Когда я вернулась, он выглядел уже спокойнее, а трупик кошки лежал в углу двора. Он молчал, пока я, задыхаясь от запаха тухлого мяса, стирала грязь с его плаща. Я опять спросила, что он вытворяет, и Марк пробормотал, что, мол, ему показалось, будто она еще жива и он хотел ее спасти. Может, я и поверила бы в эту отговорку и выбросила случившееся из головы, но его поведение после этого было не менее жутким. Я бы простила его странное решение на вокзале, когда он не захотел обойти турникеты, как делали все остальные, – Марк всегда гордился своими принципами, тут не было ничего удивительного. Но как он выпросил деньги у той семьи! Не знаю, смогу ли я простить его за это. Марк их испугал. И меня тоже. Нам повезло, что они не вызвали полицию. Я бы тоже отдала бумажник, если бы на меня набросился небритый мужчина с безумными глазами и окровавленной кошачьей шерстью на рукаве. Хуже всего, что Марк не заметил их страха. Он радовался своему поступку! «Видишь, Стеф, осталось все-таки в нашем мире какое-то добро».
Стоило вспомнить об этом, как меня опять затошнило. Я выбралась из кресла и направилась к туалету в конце самолета. Марк сидел в другом ряду и, вцепившись в наушники, неотрывно смотрел на экран. Когда я проходила мимо, он даже не повернул голову.

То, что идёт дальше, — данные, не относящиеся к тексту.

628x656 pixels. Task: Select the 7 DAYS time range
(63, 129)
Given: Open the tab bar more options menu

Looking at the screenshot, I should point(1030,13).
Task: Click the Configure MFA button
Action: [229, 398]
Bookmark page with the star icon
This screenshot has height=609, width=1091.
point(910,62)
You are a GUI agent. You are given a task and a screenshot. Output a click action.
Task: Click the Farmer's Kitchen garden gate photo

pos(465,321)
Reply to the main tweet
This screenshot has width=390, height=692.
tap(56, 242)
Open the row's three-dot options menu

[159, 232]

Укрывшись в туалете, я заперла дверь, присела на металлический стульчак и уставилась на грязные салфетки в мусорном ведре. Тошнота отступила, но желудок все еще сводило. Через восемь часов мы вернемся домой. Перед отъездом я думала, что прилечу отдохнувшей, уверенной в себе, помолодевшей, набравшейся сил и способной противостоять оставшимся от грабителей теням в нашем доме. Может быть, можно будет сказать, что я отчаянно хочу увидеть Хейден (чистая правда), и поехать в Монтегю. Остаться у мамы с папой на денек-другой. Они должны были привезти Хейден в воскресенье, и я легко могла бы солгать, мол, захотела забрать ее сама. Но могу ли я, вернее стоит ли, оставлять Марка одного в доме сразу после приезда? Нет. Ему плохо. И мне все равно рано или поздно придется вернуться в этот дом. Бегство в Монтегю только отсрочит проблему, но не решит ее. «Разве что ты больше вообще не вернешься туда», – прошептал голос в моей голове.

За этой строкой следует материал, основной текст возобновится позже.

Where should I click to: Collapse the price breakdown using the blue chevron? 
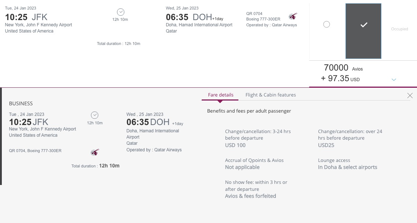tap(394, 79)
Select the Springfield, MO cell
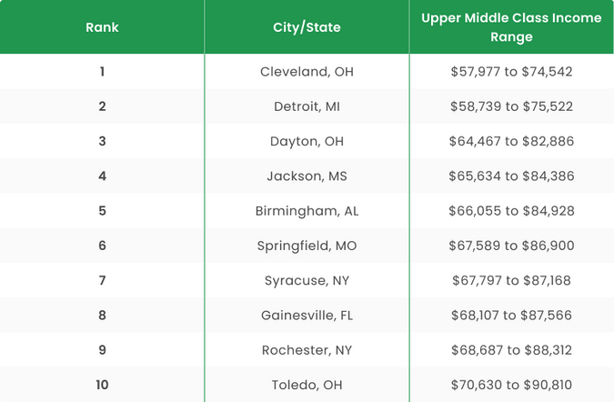614x402 pixels. point(307,246)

Тогда меня охватил стыд. Как я могла подумать такое? Сидя в дурацком вонючем туалете самолета, я приняла решение. Что бы ни переживал сейчас Марк, это наша проблема. Конечно, может быть, я все еще злюсь из-за его поведения во время ограбления, но это моя проблема. Я могу простить его. Я его люблю. Конечно люблю. А его безумное поведение – дохлая кошка, нападение на ту семью – может быть симптомом хронического недосыпа, посттравматического синдрома и стресса, вот и все. Я встала и посмотрела на свое отражение в зеркале над умывальником. Мы вместе пережили все тяготы первых месяцев с Хейден. Мы построили совместную жизнь. Я с самого начала знала, что у Марка тяжелое прошлое. Я знала, во что ввязываюсь. Невозможно пережить смерть собственного ребенка и остаться прежним. «Нельзя убежать от своей истории». Хотела бы я сказать, что в этом решении моя гордыня не сыграла никакой роли. Но это не так. Никто не верил в наши с Марком отношения. Ни мои родители, ни друзья. Особенно Клара. Я должна была доказать всем, что они ошибаются.
Выйдя из туалета, я направилась к своему месту и по дороге похлопала Марка по плечу. Он вздрогнул, но улыбнулся, увидев, что это я. Я едва не сказала ему, что мой сосед готов поменяться, но потом передумала. Пара часов врозь нам не повредят.